- _INFORMATION_:

--

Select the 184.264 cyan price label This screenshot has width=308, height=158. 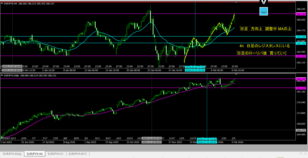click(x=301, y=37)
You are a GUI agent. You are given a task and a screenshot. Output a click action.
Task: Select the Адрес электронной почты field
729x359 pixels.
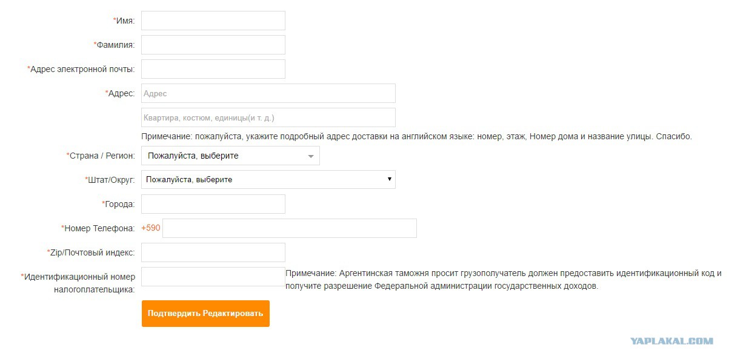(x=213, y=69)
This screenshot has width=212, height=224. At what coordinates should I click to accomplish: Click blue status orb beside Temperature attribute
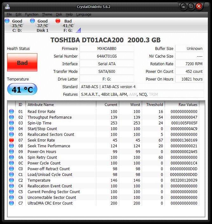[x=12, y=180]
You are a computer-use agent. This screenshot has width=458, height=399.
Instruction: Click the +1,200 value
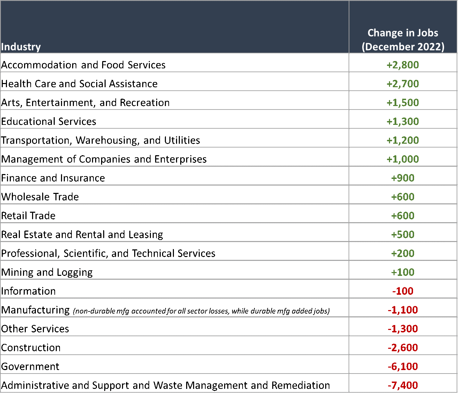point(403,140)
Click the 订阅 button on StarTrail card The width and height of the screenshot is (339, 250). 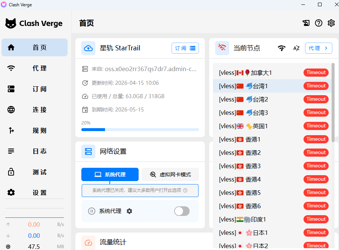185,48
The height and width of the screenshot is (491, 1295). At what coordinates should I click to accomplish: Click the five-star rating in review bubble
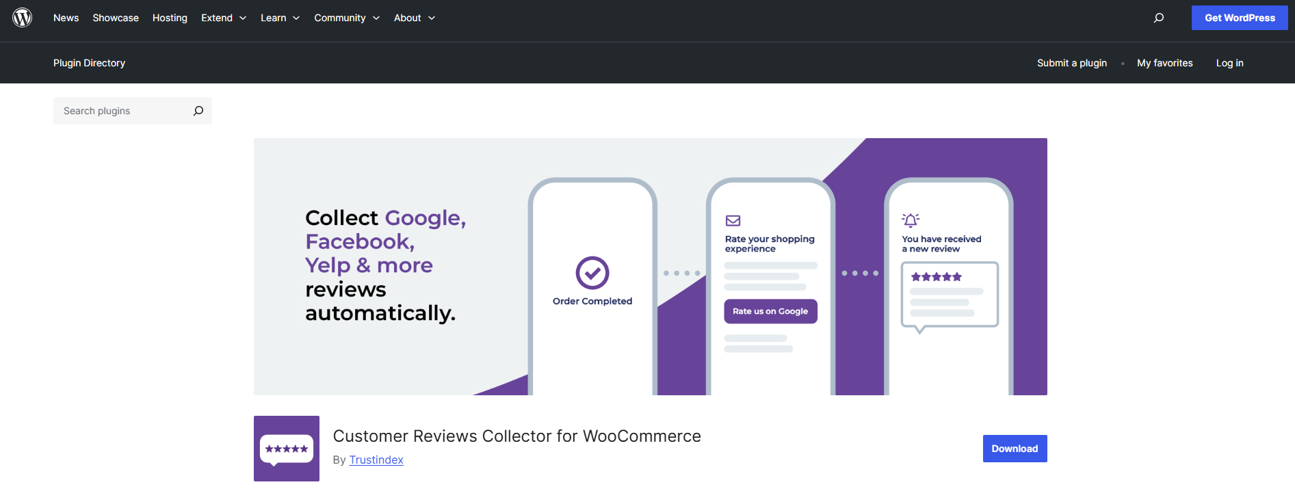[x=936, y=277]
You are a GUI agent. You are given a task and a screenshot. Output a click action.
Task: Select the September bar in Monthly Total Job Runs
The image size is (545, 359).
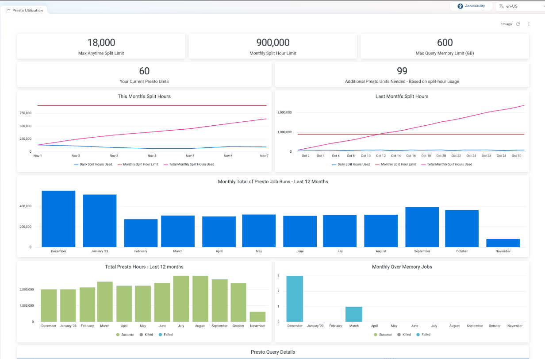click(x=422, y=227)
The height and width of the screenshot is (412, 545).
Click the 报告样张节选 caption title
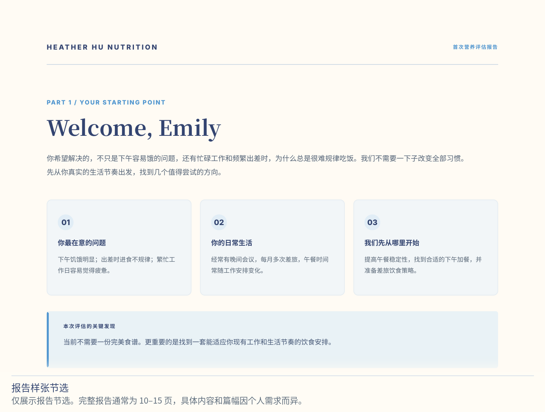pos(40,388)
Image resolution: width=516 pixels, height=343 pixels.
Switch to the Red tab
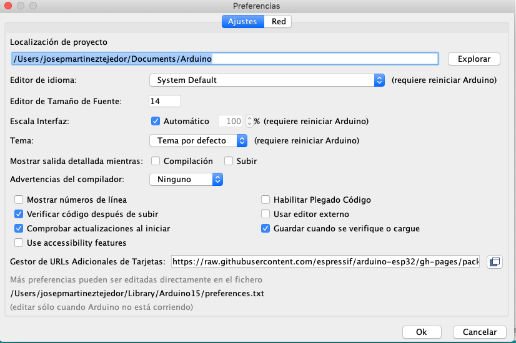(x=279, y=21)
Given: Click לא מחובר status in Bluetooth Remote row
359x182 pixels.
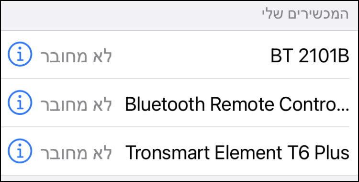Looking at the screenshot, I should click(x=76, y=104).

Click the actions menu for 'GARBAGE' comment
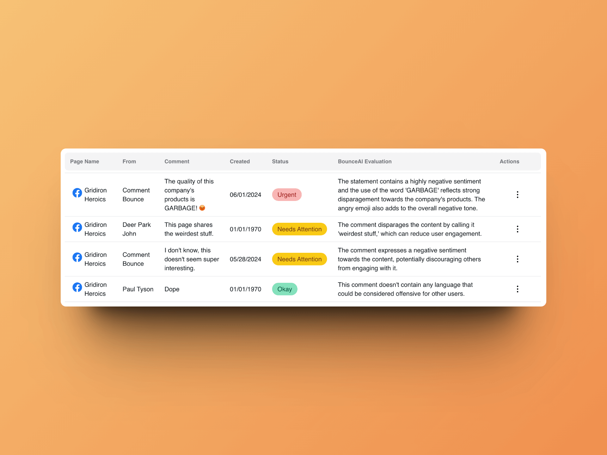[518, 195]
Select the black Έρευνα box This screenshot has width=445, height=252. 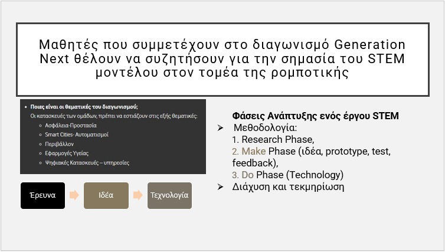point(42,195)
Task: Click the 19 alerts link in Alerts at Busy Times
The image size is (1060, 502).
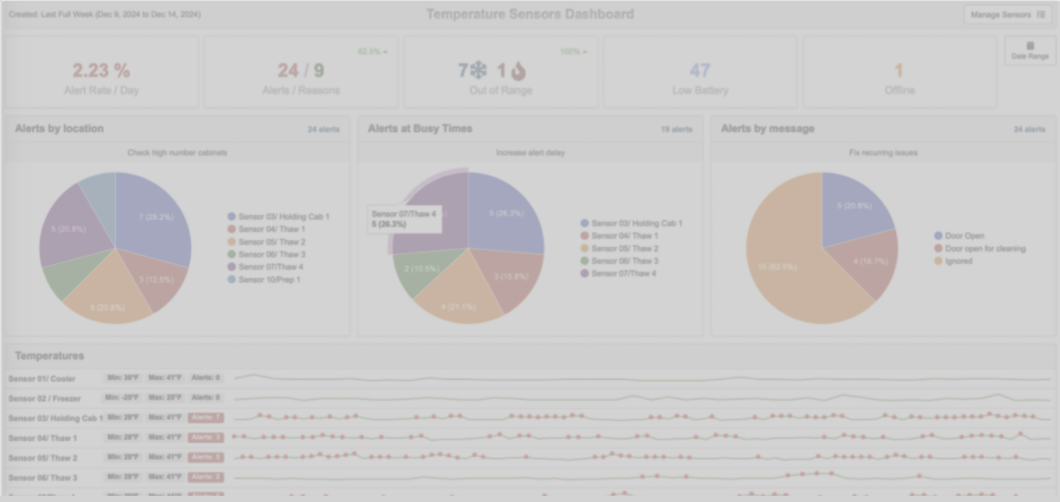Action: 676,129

--

- _TASK REQUIREMENTS_:
In the data above, find the line containing "Task: Click the"; from there, please write out each line through the end, exactly, with the pictures omitted.

- _RESPONSE TO THE TASK_:
Task: Click the 19 alerts link in Alerts at Busy Times
The image size is (1060, 502).
Action: 676,129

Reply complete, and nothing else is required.